Nicht nur die eigene Wohnung ist für die junge russische Stadtfamilie heute fast eine Selbstverständlichkeit. In Moskau kommen 2,4 Millionen Personenwagen auf 3,2 Millionen Familien. In den vergangenen Jahren erfolgte praktisch die Motorisierung des ganzen Landes. Insgesamt werden heute 17,5 Millionen Personenwagen gezählt, viele davon Billigst-Gebrauchtwagen aus dem Westen. Aber dank des schier unerschöpflichen russischen Reparaturtalents werden sie noch ein paar Jährchen fahren.

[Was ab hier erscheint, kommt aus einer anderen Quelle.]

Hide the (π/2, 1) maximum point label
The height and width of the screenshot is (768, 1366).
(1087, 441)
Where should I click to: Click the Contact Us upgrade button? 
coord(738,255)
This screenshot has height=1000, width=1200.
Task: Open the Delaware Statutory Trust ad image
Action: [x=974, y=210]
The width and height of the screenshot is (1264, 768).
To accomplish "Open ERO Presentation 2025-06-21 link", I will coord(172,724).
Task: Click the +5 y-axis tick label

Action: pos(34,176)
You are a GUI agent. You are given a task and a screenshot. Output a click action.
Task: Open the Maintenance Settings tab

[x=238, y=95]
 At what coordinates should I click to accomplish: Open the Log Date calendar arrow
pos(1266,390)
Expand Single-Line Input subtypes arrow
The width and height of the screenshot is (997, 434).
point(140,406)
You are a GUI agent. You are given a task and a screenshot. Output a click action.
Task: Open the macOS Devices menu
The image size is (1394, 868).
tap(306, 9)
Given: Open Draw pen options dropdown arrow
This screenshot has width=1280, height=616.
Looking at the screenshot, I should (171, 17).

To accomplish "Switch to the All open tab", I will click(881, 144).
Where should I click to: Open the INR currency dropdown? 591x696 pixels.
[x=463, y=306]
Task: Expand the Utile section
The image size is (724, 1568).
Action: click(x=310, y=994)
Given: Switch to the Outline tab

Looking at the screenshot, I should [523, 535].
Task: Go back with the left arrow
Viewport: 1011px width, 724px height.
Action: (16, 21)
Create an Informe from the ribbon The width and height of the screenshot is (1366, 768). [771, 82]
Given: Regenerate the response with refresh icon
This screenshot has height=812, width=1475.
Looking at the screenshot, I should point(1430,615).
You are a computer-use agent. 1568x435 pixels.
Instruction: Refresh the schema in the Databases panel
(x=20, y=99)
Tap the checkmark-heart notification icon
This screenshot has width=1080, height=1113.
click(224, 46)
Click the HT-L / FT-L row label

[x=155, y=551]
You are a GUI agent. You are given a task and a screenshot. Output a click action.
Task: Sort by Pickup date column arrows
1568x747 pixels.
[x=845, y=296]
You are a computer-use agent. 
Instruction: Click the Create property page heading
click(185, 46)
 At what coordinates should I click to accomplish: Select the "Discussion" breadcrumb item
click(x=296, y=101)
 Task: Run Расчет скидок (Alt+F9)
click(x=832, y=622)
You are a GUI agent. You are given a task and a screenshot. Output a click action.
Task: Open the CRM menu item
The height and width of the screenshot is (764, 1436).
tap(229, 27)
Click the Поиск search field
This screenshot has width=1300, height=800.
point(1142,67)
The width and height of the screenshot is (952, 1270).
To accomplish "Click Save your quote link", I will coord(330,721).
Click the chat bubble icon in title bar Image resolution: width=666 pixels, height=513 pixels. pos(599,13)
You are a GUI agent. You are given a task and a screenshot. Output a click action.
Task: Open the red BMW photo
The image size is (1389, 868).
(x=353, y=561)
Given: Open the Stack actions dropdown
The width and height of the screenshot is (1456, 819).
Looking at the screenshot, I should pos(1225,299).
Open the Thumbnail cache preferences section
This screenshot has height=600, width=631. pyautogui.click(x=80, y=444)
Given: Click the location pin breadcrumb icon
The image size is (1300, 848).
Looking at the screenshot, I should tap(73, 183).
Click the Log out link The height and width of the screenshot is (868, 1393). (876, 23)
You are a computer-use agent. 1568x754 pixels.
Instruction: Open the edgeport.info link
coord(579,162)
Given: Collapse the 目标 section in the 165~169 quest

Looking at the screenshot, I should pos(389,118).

Und die Folgen für die russische Umwelt? Wo die Gefahr am größten ist, ist auch die Rettung am nächsten: Die Moskauer „Avantgarde“-Werke haben soeben eine Alternative zu den bisher im Westen gebräuchlichen Katalysatoren auf den Markt gebracht. Das Teil nennt sich „Ekos“ und soll nicht nur die schädlichen Autoabgase reduzieren, sondern auch die Effektivität des Motors erhöhen.

Wenn von Reinheit die Rede ist, darf die klassische russische Kultur nicht fehlen. Umgerechnet etwa 18 Millionen Mark wurden in dem sonst ärmlichen russischen Staatshaushalt für Feiern zum zweihundertsten Geburtstag des Dichters Alexander Puschkin reserviert. Daß Puschkin 1999 „in jede Familie kommt“, hat Kultusminister Vladimir Jegorow versprochen. Damit ist er zwar auch nicht Rußlands letzter Optimist, aber vielleicht sein größter.